- [What you need to do]: From the data below, copy each line that includes the word "question".

Dataset entries
"""

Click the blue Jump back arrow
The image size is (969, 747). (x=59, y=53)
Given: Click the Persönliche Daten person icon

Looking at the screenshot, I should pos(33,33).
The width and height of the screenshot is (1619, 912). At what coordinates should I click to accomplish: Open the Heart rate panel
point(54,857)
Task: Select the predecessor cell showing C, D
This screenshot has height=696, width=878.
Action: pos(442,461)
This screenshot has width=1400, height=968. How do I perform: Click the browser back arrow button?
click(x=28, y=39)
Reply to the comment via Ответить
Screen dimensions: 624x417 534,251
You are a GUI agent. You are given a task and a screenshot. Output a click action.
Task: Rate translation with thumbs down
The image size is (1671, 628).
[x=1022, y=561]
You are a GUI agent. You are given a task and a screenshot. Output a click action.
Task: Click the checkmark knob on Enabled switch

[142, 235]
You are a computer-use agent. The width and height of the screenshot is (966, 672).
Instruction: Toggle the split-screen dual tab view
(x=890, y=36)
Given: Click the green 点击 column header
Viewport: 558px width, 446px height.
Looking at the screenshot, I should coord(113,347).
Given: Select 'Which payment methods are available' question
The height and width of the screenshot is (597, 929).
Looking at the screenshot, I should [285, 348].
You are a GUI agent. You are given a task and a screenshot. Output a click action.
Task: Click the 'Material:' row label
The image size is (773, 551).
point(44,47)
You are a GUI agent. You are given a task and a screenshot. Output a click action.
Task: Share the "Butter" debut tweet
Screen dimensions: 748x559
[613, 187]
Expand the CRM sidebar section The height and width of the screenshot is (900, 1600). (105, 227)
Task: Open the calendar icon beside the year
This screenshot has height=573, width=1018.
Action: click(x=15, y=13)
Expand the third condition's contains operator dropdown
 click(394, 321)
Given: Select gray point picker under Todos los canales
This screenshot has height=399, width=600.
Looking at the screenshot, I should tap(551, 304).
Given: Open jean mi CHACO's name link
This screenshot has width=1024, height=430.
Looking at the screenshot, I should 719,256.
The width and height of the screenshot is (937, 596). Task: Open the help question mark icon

"""

- [Finished task]:
Given: Select 'Which payment methods are available' question
The width and height of the screenshot is (937, 596). Task: Open the help question mark icon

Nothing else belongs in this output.